EXERCISE DESCRIPTION:
Copy each of the following records verbatim, keeping every line in its original order.

MATERIAL SHOWN:

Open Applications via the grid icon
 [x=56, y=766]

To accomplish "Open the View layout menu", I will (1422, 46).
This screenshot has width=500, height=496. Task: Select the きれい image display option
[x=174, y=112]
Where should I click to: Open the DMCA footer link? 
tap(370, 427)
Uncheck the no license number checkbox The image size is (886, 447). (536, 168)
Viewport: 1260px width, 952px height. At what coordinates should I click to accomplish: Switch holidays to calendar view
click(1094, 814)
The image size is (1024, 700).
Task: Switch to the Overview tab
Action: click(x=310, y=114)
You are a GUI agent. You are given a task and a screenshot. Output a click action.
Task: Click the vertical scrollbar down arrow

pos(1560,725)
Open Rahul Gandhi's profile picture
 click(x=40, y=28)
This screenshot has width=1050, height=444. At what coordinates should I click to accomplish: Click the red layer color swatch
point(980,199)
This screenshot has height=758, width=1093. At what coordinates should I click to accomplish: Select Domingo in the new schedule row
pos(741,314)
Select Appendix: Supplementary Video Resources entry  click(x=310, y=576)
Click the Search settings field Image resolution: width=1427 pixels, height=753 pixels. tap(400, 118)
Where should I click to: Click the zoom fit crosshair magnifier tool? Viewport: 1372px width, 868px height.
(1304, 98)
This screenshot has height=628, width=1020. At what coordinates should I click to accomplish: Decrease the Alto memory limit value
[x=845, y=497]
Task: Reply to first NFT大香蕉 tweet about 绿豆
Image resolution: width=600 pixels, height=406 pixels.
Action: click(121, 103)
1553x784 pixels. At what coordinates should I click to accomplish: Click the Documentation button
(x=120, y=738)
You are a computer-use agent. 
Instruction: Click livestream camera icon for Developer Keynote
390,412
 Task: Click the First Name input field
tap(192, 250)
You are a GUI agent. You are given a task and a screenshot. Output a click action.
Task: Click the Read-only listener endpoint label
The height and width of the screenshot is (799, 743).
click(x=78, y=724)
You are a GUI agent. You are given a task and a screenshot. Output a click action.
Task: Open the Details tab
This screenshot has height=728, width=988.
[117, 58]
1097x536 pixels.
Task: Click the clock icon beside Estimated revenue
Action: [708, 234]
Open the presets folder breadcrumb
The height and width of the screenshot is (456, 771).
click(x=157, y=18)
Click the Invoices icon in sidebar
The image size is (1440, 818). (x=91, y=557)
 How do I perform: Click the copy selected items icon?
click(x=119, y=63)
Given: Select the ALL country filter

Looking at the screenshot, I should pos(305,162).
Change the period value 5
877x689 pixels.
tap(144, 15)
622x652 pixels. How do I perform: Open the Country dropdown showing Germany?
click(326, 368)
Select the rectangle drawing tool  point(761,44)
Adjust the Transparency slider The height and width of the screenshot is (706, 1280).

RESPONSE BELOW:
Open Applications via the grid icon
 [x=56, y=766]

To accomplish "Open the View layout menu", I will (1422, 46).
This screenshot has width=500, height=496. Task: Select the きれい image display option
[x=174, y=112]
Where should I click to: Open the DMCA footer link? 
tap(370, 427)
Uncheck the no license number checkbox The image size is (886, 447). (536, 168)
Viewport: 1260px width, 952px height. At what coordinates should I click to accomplish: Switch holidays to calendar view
click(1094, 814)
The image size is (1024, 700).
Task: Switch to the Overview tab
Action: click(x=310, y=114)
You are a GUI agent. You are given a task and a screenshot. Output a click action.
Task: Click the vertical scrollbar down arrow

pos(1560,725)
Open Rahul Gandhi's profile picture
 click(x=40, y=28)
This screenshot has width=1050, height=444. At what coordinates should I click to accomplish: Click the red layer color swatch
point(980,199)
This screenshot has height=758, width=1093. At what coordinates should I click to accomplish: Select Domingo in the new schedule row
pos(741,314)
Select Appendix: Supplementary Video Resources entry  click(x=310, y=576)
Click the Search settings field Image resolution: width=1427 pixels, height=753 pixels. tap(400, 118)
Where should I click to: Click the zoom fit crosshair magnifier tool? Viewport: 1372px width, 868px height.
(1304, 98)
This screenshot has height=628, width=1020. At what coordinates should I click to accomplish: Decrease the Alto memory limit value
[x=845, y=497]
Task: Reply to first NFT大香蕉 tweet about 绿豆
Image resolution: width=600 pixels, height=406 pixels.
Action: click(121, 103)
1553x784 pixels. At what coordinates should I click to accomplish: Click the Documentation button
(x=120, y=738)
You are a computer-use agent. 
Instruction: Click livestream camera icon for Developer Keynote
390,412
 Task: Click the First Name input field
tap(192, 250)
You are a GUI agent. You are given a task and a screenshot. Output a click action.
Task: Click the Read-only listener endpoint label
The height and width of the screenshot is (799, 743).
click(x=78, y=724)
You are a GUI agent. You are given a task and a screenshot. Output a click action.
Task: Open the Details tab
This screenshot has height=728, width=988.
[117, 58]
1097x536 pixels.
Task: Click the clock icon beside Estimated revenue
Action: [708, 234]
Open the presets folder breadcrumb
The height and width of the screenshot is (456, 771).
click(x=157, y=18)
Click the Invoices icon in sidebar
The image size is (1440, 818). (x=91, y=557)
 How do I perform: Click the copy selected items icon?
click(x=119, y=63)
Given: Select the ALL country filter

Looking at the screenshot, I should pos(305,162).
Change the period value 5
877x689 pixels.
tap(144, 15)
622x652 pixels. How do I perform: Open the Country dropdown showing Germany?
click(326, 368)
Select the rectangle drawing tool  point(761,44)
Adjust the Transparency slider The height and width of the screenshot is (706, 1280).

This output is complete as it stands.